What is outsourcing?

This is where a company arranges for a separate third party to undertake a service which, until then, the company has undertaken itself i.e. Company A has historically managed and run its own payroll but decides to outsource this to an external payroll services provider or Company B used to employ its own cleaners directly but decides to outsource its cleaning needs to an external cleaning provider.

Outsourcing is also known as “contracting-out”.

What are the commercial implications?

One motivation for outsourcing is for the company to seek to save some costs.  Also, the responsibility for that particular function no longer rests with the company, but rests with someone else.  It also means that the company will have fewer employees so there is a reduction in headcount and fewer individuals with employment rights against the company.

The employees who work in the function which is to be outsourced will no longer have any work and therefore would be redundant if it weren’t for the Transfer of Undertakings (Protection of Employment) Regulations 2006 (TUPE). 

What are the legal implications?

If the employees working in the outsourced function transfer to the new provider under TUPE, they will not be redundant although there will be a change in their employer.  The rationale behind TUPE is to protect employees’ jobs on a transfer of a business or relevant entity.  There was much legal debate under the old TUPE Regulations (i.e. the 1981 Regulations) about whether or not outsourcing, especially a change in contractor or service provider was a TUPE transfer.  The 2006 TUPE Regulations make it very likely that the vast majority of outsourcing scenarios – whether that means contracting-out, a change in contractor or contracting-in (i.e. the company taking the activity or function back in-house) – will now be caught under TUPE. 

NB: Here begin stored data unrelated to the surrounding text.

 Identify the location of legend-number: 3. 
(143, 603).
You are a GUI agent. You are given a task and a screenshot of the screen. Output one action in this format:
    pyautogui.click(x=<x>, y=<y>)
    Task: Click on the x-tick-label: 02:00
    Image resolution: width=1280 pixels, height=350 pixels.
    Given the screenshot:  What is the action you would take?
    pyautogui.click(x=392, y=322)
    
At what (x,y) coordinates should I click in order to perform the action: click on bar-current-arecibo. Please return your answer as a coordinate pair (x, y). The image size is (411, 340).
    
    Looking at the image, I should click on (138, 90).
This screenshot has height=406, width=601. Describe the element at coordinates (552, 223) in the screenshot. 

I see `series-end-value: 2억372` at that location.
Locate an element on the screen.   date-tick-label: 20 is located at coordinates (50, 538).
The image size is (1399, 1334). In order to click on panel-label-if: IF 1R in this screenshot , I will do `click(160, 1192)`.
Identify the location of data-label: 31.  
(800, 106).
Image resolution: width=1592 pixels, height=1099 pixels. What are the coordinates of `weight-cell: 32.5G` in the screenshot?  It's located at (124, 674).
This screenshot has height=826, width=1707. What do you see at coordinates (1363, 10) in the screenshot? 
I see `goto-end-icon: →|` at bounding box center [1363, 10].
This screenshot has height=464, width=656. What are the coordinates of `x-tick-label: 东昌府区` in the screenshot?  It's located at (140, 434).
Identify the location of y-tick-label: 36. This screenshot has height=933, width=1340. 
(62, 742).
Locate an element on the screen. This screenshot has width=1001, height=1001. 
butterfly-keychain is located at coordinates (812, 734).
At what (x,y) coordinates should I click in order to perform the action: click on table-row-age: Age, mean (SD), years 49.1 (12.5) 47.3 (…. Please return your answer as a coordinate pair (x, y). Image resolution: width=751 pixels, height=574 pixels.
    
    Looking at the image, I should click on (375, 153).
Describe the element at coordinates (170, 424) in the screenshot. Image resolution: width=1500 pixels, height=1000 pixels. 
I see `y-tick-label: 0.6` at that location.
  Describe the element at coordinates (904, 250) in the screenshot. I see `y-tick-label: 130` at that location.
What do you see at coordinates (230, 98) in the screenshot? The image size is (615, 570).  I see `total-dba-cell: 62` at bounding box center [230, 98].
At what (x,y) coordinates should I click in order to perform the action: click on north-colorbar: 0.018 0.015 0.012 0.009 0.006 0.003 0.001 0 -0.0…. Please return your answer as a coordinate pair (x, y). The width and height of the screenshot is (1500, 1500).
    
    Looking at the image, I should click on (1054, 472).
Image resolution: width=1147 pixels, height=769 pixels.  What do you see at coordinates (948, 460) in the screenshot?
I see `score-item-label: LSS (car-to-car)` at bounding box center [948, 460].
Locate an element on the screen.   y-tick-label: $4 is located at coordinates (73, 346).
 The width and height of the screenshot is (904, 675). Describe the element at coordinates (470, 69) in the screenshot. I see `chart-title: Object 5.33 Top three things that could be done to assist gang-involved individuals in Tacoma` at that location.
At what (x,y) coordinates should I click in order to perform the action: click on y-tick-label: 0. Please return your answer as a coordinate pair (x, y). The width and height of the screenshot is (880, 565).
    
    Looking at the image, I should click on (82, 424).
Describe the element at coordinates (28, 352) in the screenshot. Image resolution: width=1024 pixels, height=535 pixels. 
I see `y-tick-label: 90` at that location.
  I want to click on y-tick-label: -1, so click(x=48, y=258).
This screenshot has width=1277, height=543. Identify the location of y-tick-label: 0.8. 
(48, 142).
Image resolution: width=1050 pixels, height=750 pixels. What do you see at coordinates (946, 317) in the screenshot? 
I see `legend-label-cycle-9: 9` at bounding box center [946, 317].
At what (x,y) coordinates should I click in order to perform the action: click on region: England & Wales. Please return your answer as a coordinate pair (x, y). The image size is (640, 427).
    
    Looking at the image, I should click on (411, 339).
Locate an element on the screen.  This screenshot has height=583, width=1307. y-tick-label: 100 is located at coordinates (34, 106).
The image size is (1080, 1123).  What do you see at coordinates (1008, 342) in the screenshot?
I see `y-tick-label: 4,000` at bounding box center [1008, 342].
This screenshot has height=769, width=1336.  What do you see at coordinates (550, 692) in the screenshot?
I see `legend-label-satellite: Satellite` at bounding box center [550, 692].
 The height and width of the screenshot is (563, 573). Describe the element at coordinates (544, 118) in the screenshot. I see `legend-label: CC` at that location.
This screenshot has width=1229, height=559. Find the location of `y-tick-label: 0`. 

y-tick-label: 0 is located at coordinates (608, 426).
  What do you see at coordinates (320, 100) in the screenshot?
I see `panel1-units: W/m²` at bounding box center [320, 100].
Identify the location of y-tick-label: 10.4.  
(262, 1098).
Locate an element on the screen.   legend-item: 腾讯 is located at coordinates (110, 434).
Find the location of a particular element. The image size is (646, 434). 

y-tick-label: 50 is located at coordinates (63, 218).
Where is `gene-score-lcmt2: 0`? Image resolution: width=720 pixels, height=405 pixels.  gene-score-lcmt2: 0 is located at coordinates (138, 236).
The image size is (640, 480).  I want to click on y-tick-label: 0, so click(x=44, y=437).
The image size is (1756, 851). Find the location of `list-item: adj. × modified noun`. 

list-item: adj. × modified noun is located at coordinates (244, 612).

There is therefore a high chance that the employees involved in a particular activity to be outsourced will not be redundant but will transfer with the relevant activity to the new contractor.  Detailed information as to the TUPE Regulations is beyond the scope of this article but, essentially, the new contractor inherits the employees of the company who are ‘in-scope’, namely, those employees who worked on the activity in question.  The new contractor also inherits all the employment rights and liabilities of the in-scope employees and it cannot vary their terms and conditions of employment save in very exceptional circumstances.  This obviously has commercial implications as to the cost to be charged by the contractors for providing that particular service. 

Clearly, where services and functions are outsourced abroad (e.g. India), which has become popular recently, the employees involved are very unlikely to be willing to relocate to India, in which case they will be made redundant by the company.  The new contractor will therefore be free from the constraints of TUPE and will be able to provide the relevant service at a fraction of the amount it has historically cost the company to provide this service itself.